─── Source text

# Coventry & Leicester Show 26/02/2011



## poshmog

Just to let everyone know ,if you havent got your entry in yet ,and thought you had missed it,we are taking last min entries for the next couple of days!!

Schedule online on CAT PLANET or the Coventry & Leicester website :thumbup:


----------



## Biawhiska

I've entered but didn't put a SAE in as my post is cr*p at the moment. Hope they got it :thumbup:


----------



## Donskie

Got both my girls entered and looking forward to another girly day out, lol


----------



## rcmadd

ive entered this with a 4mth old female ..pedigree pet though as shes not got thick enough coat.:frown:


----------



## Alansw8

I will be there hoping we do well and can make it an hat trick  with my cat


----------



## poshmog

Excellent !!! Looking forward to seeing everyone :thumbup:


----------



## Donskie

Well, both girls bathed over weekend ready for show and looking forward to it. Hope to meet some peeps from the forum at the show.

──────

> _What you should do_: Resume the forum thread about the Coventry & Leicester cat show, picking up after its last post.

─── Given records

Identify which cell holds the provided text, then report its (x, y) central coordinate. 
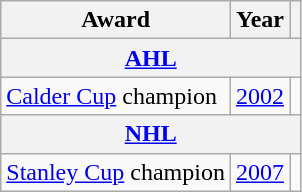
2007 (260, 172)
Year (260, 20)
2002 (260, 96)
NHL (151, 134)
Stanley Cup champion (116, 172)
AHL (151, 58)
Award (116, 20)
Calder Cup champion (116, 96)
Scan for the cell matching the given text and deliver its [X, Y] coordinate at center. 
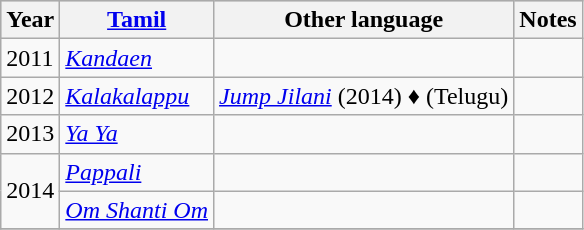
Notes [548, 20]
Jump Jilani (2014) ♦ (Telugu) [364, 96]
Other language [364, 20]
2014 [30, 191]
Kandaen [137, 58]
2012 [30, 96]
Om Shanti Om [137, 210]
2011 [30, 58]
Year [30, 20]
Tamil [137, 20]
Ya Ya [137, 134]
2013 [30, 134]
Kalakalappu [137, 96]
Pappali [137, 172]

──────

> _The response_:
----------



## carolmanycats

I shall be there, well, I think I'd better be as I am judging lOL


----------



## poshmog

And I will be there ,and as Carol says think there would be trouble if I wasnt !!

If you want to say hello I will be the person freezing to death in vetting in !!


----------



## ChinaBlue

I'll be there - not showing but helping out on the Pinky PawZ stall - so feel free to come over and say hello!


----------



## allison6564

Well I WAS going with my Stan the Man in the pet pedigree section but poor little Stan is not well! He has always had problems with runny poos but the last couple of weeks has been having bright red blood in them and so off to the vets tonight to try and find out what is going on. He's eating etc all ok but his coat has lost its lustre and he just doesn't seem 100% to me. He has lost a small amount of weight but I did change thhier food as last time they were at the vets he said they could do with loosing a little bit. Not that they wer efat but he said that they were still so young and so better start off on the right track etc.

Will know more after tonight but I don't think it will be fair to take him as we also have a trade stand there to sell our HUGE cat scratchers and so would be even longer day than normal. So I will be there myself but feeling really left out without my boy!!


----------



## messyhearts

Aww, hope Stan is okay. Sounds like colitis which may be caused by an allergy.


----------



## Donskie

Hope Stan is ok and all goes well at the vets tonight.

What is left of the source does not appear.